There is likely no industry that does not have its share of LGBT practitioners. There are stereotypes, such as hairdressers, bartenders, performers, and artists. But beyond those, it’s simply truth that queer folk have every type of job one can have. It’s to bring awareness to this fact that Jonah Mossberg directed and shot Out Here, a documentary about queer farmers.
Mossberg, who identifies himself as a queer farmer, grew up in rural Connecticut and began farming as a teenager. Today he owns his own vegetable and flower farm in Vermont, where he keeps bees, teaches local students about sustainable farming, and sells his produce in the Brattleboro Area Farmer’s Market.
“Farming was the first time that I realized I actually felt good in my body,” said Mossberg in his documentary. But he found it isolating as well; he felt very alone in the intersection between his sexuality and his work. Farming communities are not known for inclusive attitudes or diverse populations.
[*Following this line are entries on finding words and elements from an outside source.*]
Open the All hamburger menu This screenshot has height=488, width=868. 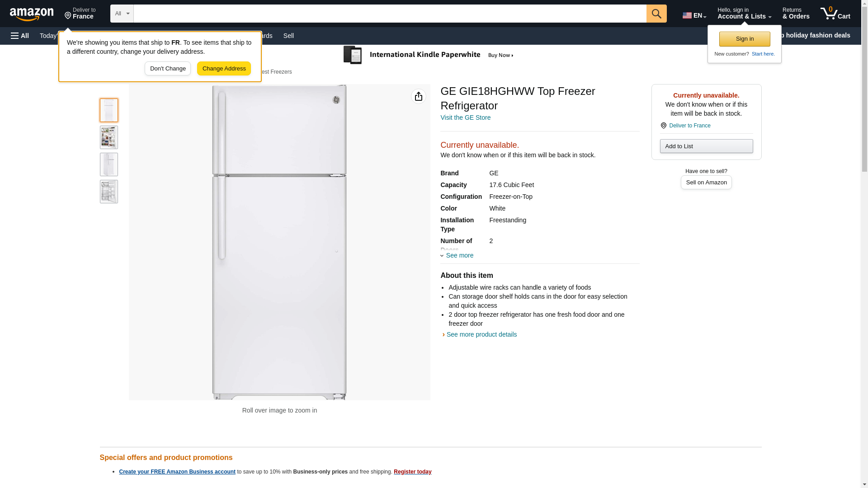[x=20, y=36]
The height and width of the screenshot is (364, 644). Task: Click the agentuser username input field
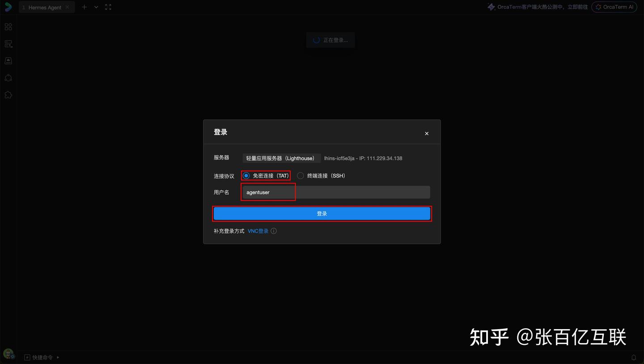pos(268,192)
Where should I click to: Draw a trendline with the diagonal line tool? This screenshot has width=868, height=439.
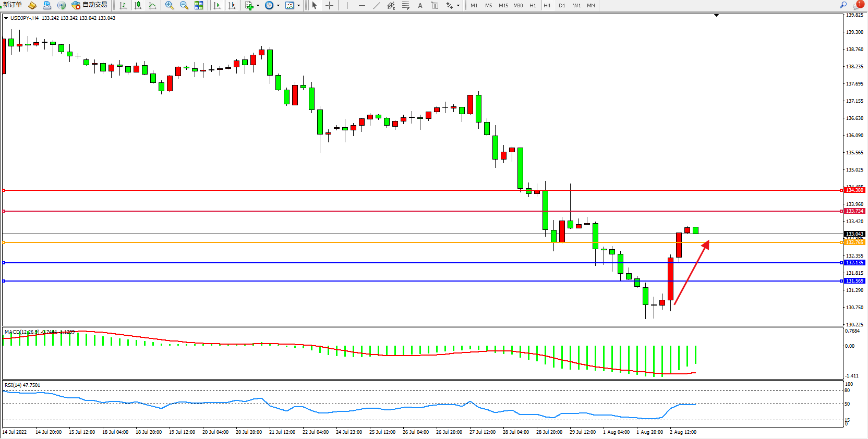tap(376, 5)
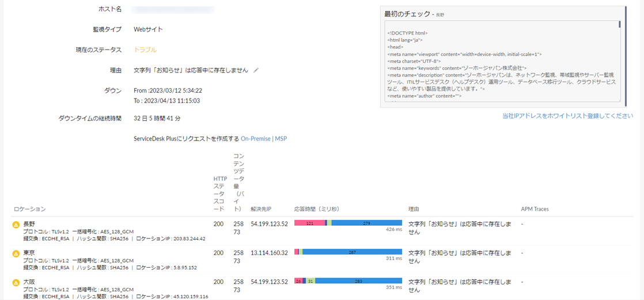The width and height of the screenshot is (644, 300).
Task: Open the On-Premise ServiceDesk Plus link
Action: coord(256,139)
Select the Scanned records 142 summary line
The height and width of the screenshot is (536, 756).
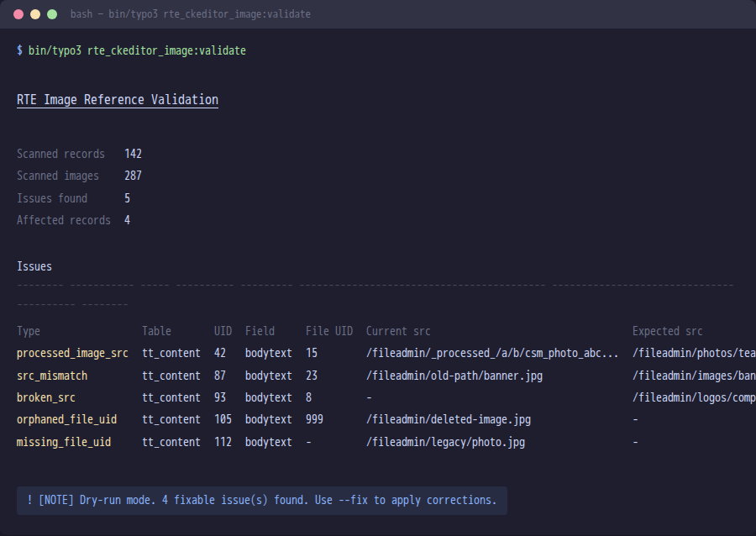tap(78, 154)
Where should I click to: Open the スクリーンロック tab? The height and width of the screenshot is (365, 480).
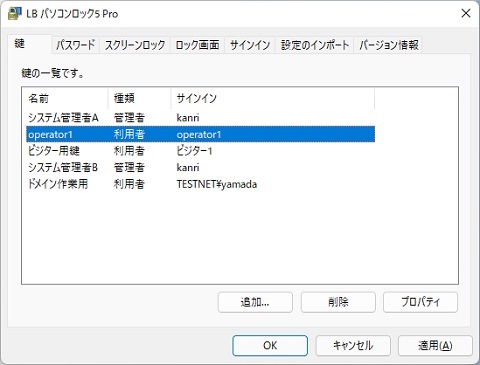pyautogui.click(x=135, y=45)
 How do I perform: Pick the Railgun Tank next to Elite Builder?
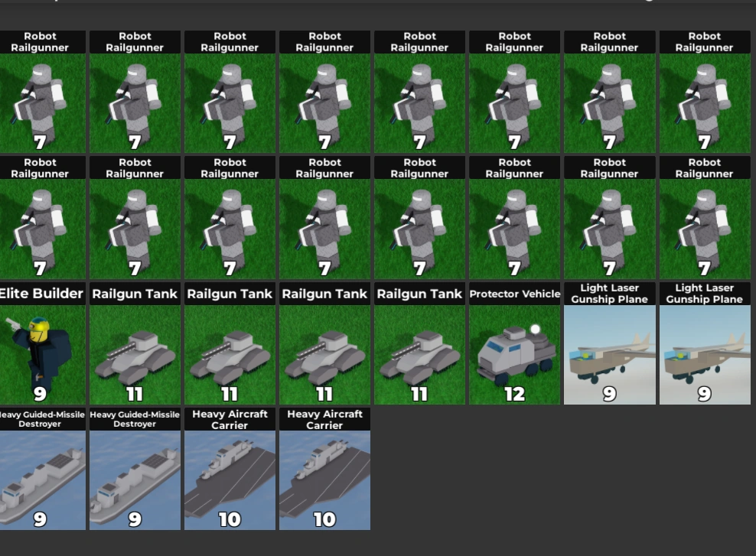tap(135, 343)
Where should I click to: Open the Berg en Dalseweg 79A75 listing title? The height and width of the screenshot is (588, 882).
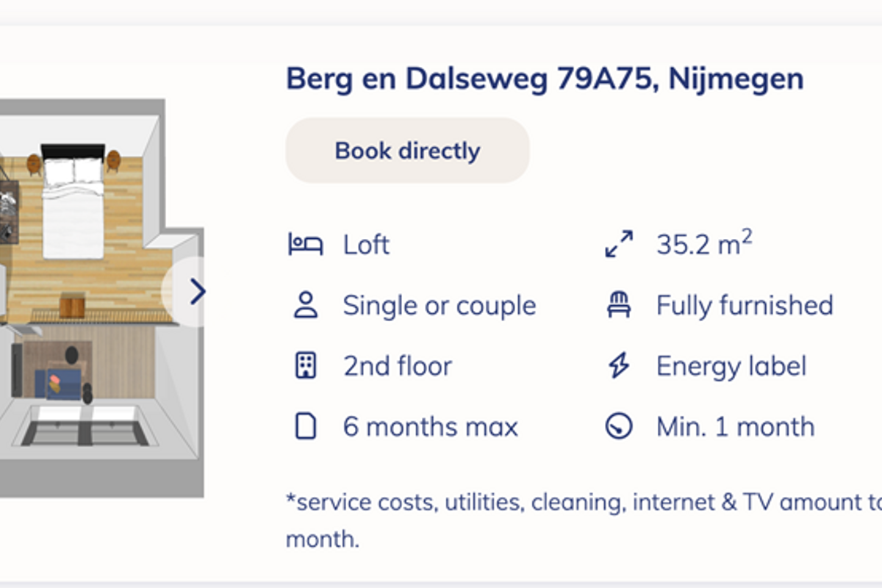[545, 79]
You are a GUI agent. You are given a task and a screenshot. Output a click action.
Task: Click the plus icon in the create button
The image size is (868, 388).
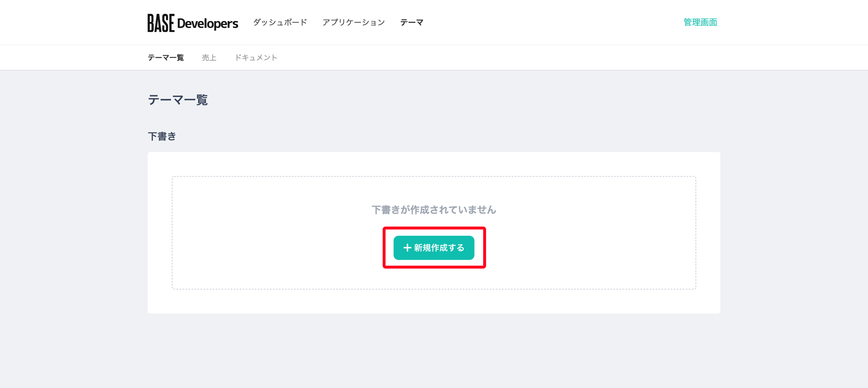pyautogui.click(x=407, y=248)
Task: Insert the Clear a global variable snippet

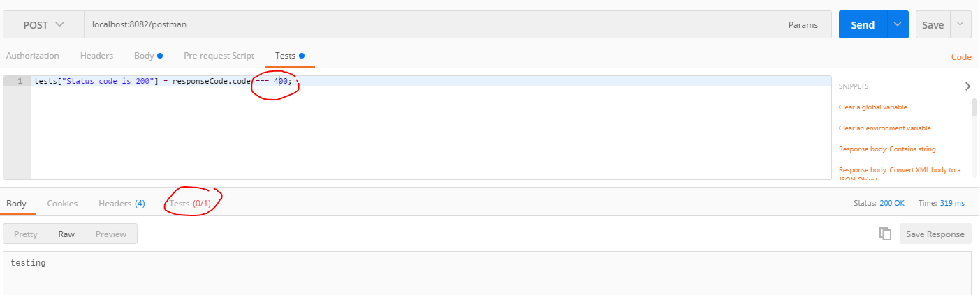Action: pos(872,107)
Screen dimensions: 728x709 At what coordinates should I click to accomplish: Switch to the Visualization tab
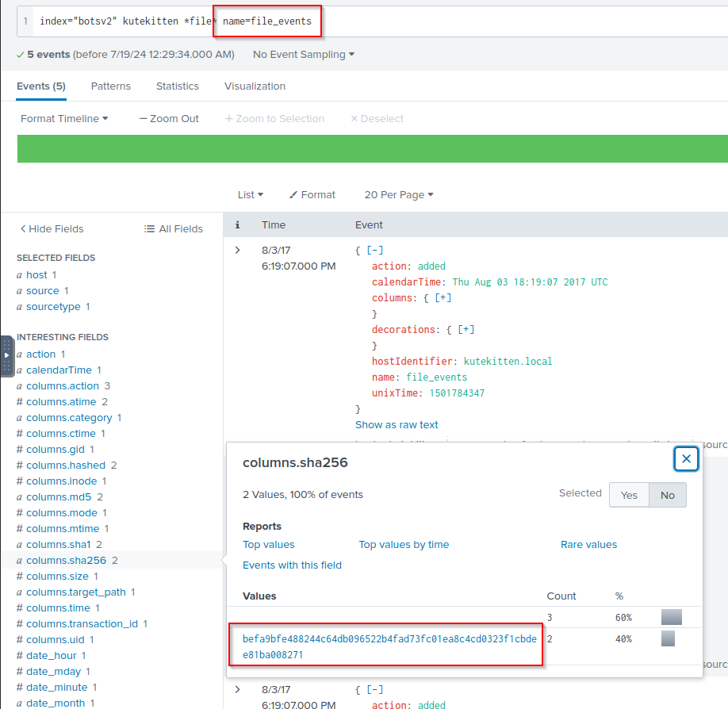coord(255,86)
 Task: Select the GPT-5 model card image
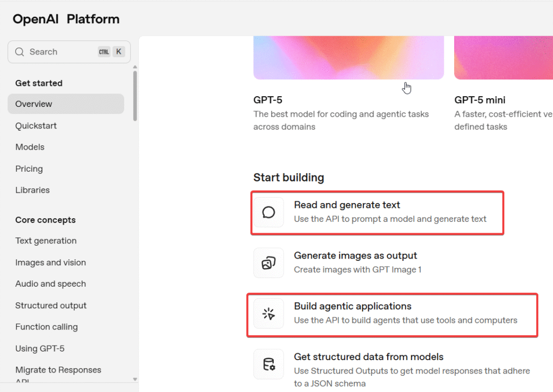click(348, 57)
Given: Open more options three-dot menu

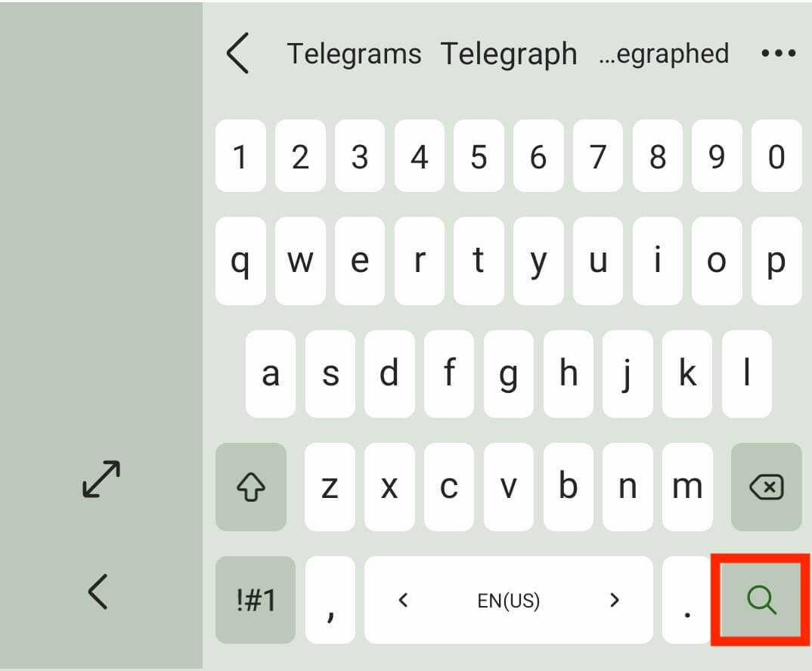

He began work on Out Here to feel connected to other people in his situation and to offer them that connection as well. In the process of making it, he traveled to 30 farms around the country to meet other queer farmers, learn their stories, and explore how they each felt their identities affected their careers.
As the documentary came into shape over four years, Mossberg realized that he also wanted to use it to challenge the narrow American stereotype of the farmer as a straight, white, stoic male.
Out Here debuted in 2013 in San Francisco at the Frameline LGBTQ International Film Festival. Since then, Mossberg has toured with it in his farm’s off-season, hosting Q&A panels at universities and community farms around the country and expanding the connections he seeks with each one.